In accordance with this Law, the following changes were made in the corporate governance of companies in Uzbekistan:
1. In limited liability companies (LLC), the powers of the executive body can now be transferred under a contract to a commercial organization (fiduciary management). The procedure for approving the terms of such contract can be provided for by the charter, and in the absence of such a procedure in the charter, the terms of the contract are approved by the general meeting of participants or the supervisory board (if there is one in the LLC). Previously, only an individual could act as the sole executive body of an LLC.
2. The concept of a “golden share”, which meant the special right of the state to participate in the management of joint-stock companies (JSC), is now abolished. Such a right was not subject to alienation and was not taken into account in determining the size of the authorized fund (charter capital) and accrual of dividends. At the same time, if the decision in the joint-stock company with the golden share was taken without the participation of a representative of the state or which was vetoed, it was not subject to execution.

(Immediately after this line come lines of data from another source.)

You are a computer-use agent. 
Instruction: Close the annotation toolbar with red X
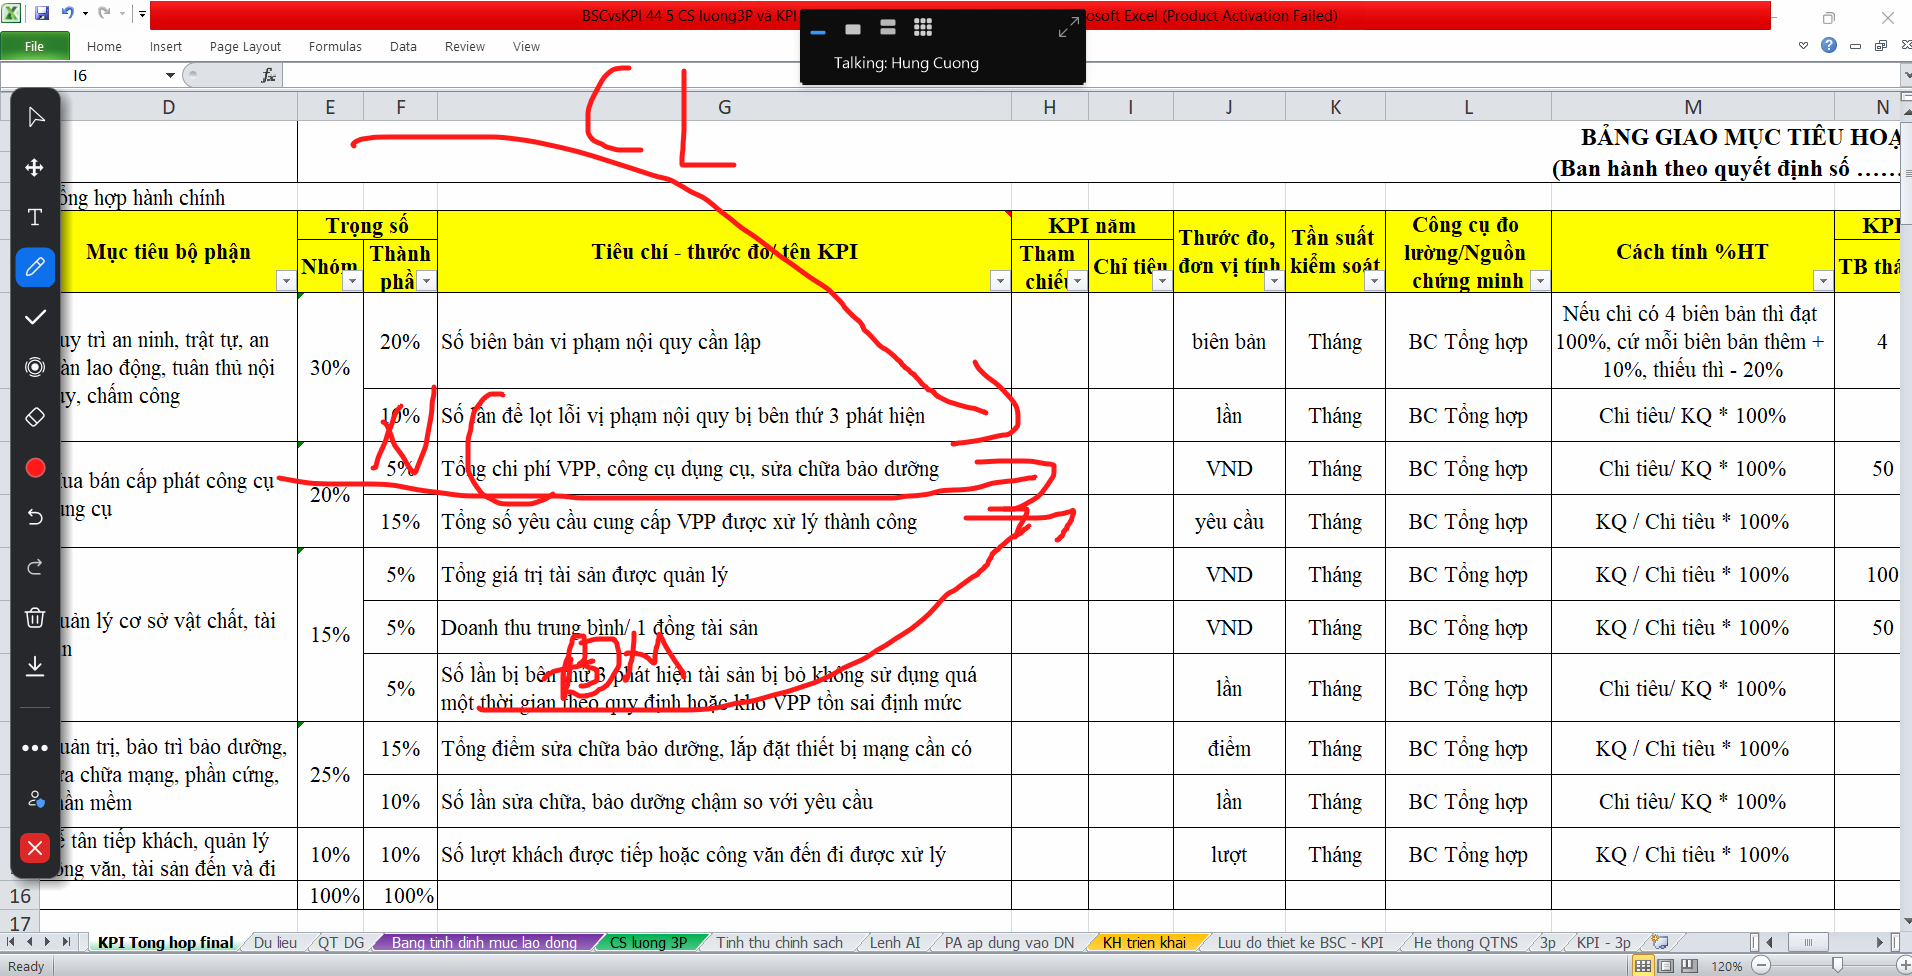(x=35, y=848)
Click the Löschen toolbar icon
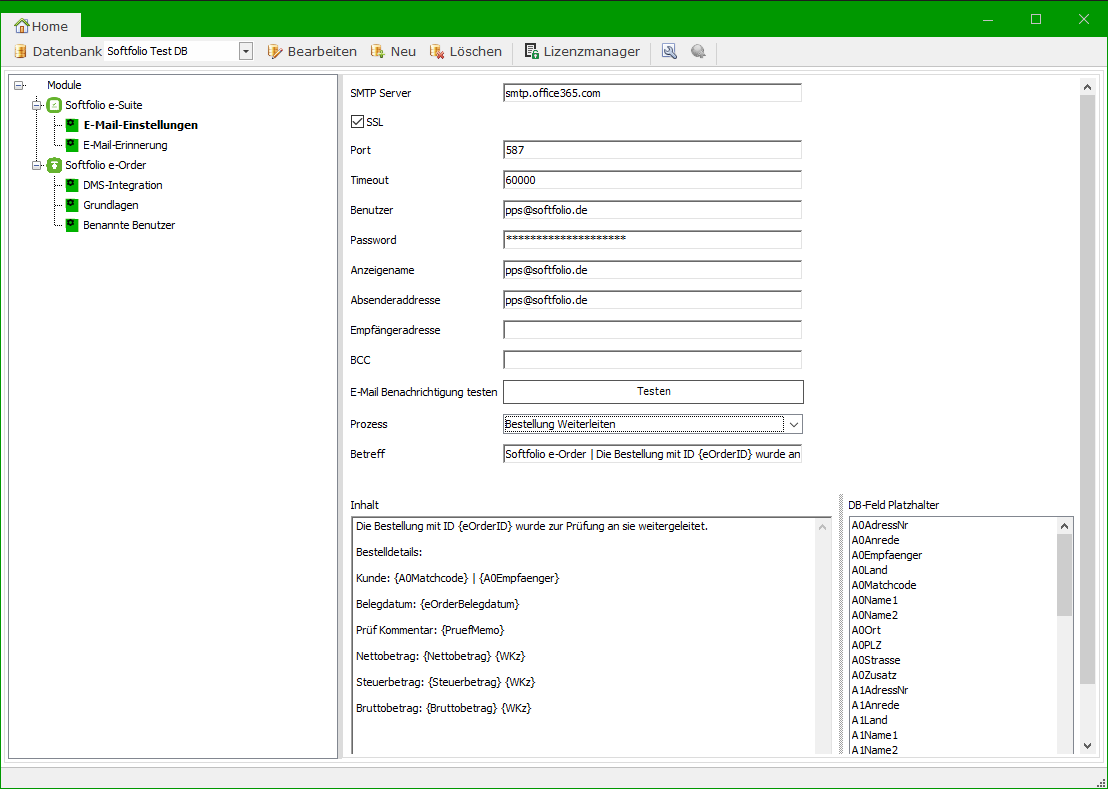Viewport: 1108px width, 789px height. (x=437, y=51)
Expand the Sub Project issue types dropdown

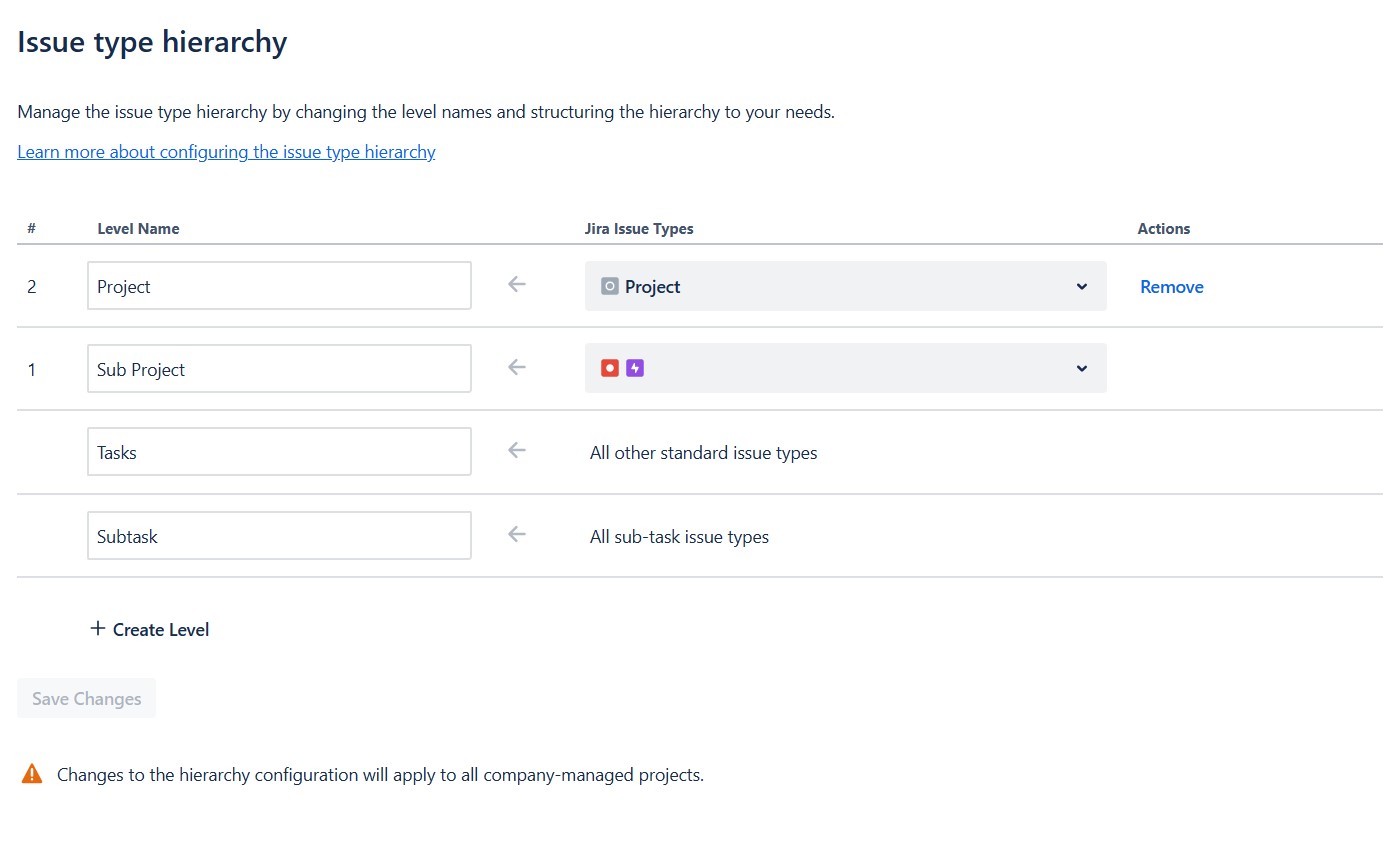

3. Members of the Supervisory Board in the JSC can now be elected for a term of 3 years, not for 1 year.
4. Now shareholders owning at least 5% of the voting shares can engage an audit organization to study the existing signs of violation of the requirements for concluding a transaction with an affiliated person, as a result of which damage has been caused to the company or will be caused in the future as a result of this transaction. Previously, such a right belonged only to shareholders owning 10% of the voting shares.
5. An audit commission may be formed in an LLC or a joint-stock company only if it is provided for by the charter. Previously, the formation of an audit commission was mandatory for JSC, and the formation of such a commission was mandatory for LLC if the number of participants exceeded 15.